Tuttavia, Rune sembra non essere l’unico di questo parere. Nello stesso articolo in cui sono contenute le dichiarazioni del danese, troviamo l’opinione anche di Jessica Pegula. Anche lei conferma la teoria del 99% di giocatori/giocatrici non felici del format esteso, mettendo in luce anche un altro aspetto legato per esempio alle settimane che comprendono i 1000 di Madrid e Roma: «Se perdi presto e resti bloccata lì, penso che questo sia l’aspetto peggiore. Ovviamente, se vinci, non ti importa più di tanto. Ma se perdi presto, magari nella prima settimana, ti ritrovi in Europa per dieci giorni e pensi: ‘Cosa faccio per dieci giorni? Non posso tornare a casa [negli Stati Uniti, ndr].’ E questo può generare ansia. Sei più stressata, paghi di più per il coach e per chiunque faccia parte del tuo team ed è in giro con te in quelle settimane. Quindi no, non ne sono proprio una fan.»
E quindi??
Come sempre non ho un’opinione così definita e anche in questa edizione mi nasconderò dietro a delle considerazioni, così che anche voi possiate fare le vostre.
La prima riguarda il fatto che i professionisti si lamentano di avere una stagione troppo lunga e logorante (per quanto comunque tanti poi non siano coerenti con le proprie dichiarazioni andando a partecipare a esibizioni ovunque, ma questa è un’altra storia) e ritornare ai format “tradizionali” di svolgimento dei tornei si potrebbe ovviare a questo problema.
La seconda considerazione riguarda gli altri formati che stanno bussando alla porta dei circuiti ATP e WTA, con successi alterni. Un esempio è la Laver Cup, ma anche l’UTS, che forse ha più successo sui social che nella realtà.
La terza è quella che riguarda il pubblico. Nei paesi europei e sudamericani credo che l’intrattenimento nello sport passi inevitabilmente dalla competizione, mentre in altri luoghi come gli Stati Uniti, conta più lo spettacolo in sé che non l’aspetto tecnico. Magari vale la pena considerare questo aspetto per decidere il formato più adatto a uno o all’altro torneo.

********************

Esercizi —
1. Nel testo sul formato dei tornei di tennis, quali due formati alternativi vengono citati come esempi?
2. Prosegui il testo sul formato dei tornei di tennis a partire dalla sua ultima frase.

Contenuto del materiale —
********************

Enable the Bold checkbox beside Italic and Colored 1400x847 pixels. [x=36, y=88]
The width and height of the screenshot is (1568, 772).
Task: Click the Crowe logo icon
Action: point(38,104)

********************

Risposte —
1. La Laver Cup e l'UTS.

2.
Ovviamente non sono così complottista, né disfattista da pensare che si possa creare un circuito parallelo fatto dai e dalle più forti, come peraltro era fino a prima degli anni ‘70. Però credo anche che molto presto vivremo molta più varietà nei formati. Ad esempio: i tornei Futures, di cui abbiamo parlato due settimane fa, immagino che nel giro di qualche anno dureranno quattro giorni e si giocheranno con un sistema di punteggio ridotto, cioè tre su cinque con set vinto al quarto game, invece che al sesto, e tie-break sul 3 pari (è il punteggio delle Next Gen Finals e dei cosiddetti Rodeo che gli scarsi come me conosceranno bene).
Non so se sono pronto.
SONDAGNINI
Cose interessanti che ho letto, visto, ascoltato
Alla fine dei match, solitamente i giocatori e le giocatrici lanciano una pallina al pubblico. L’ha fatto anche Fils, che però l’ha steccata e ha rischiato di decapitare qualcuno nel pubblico.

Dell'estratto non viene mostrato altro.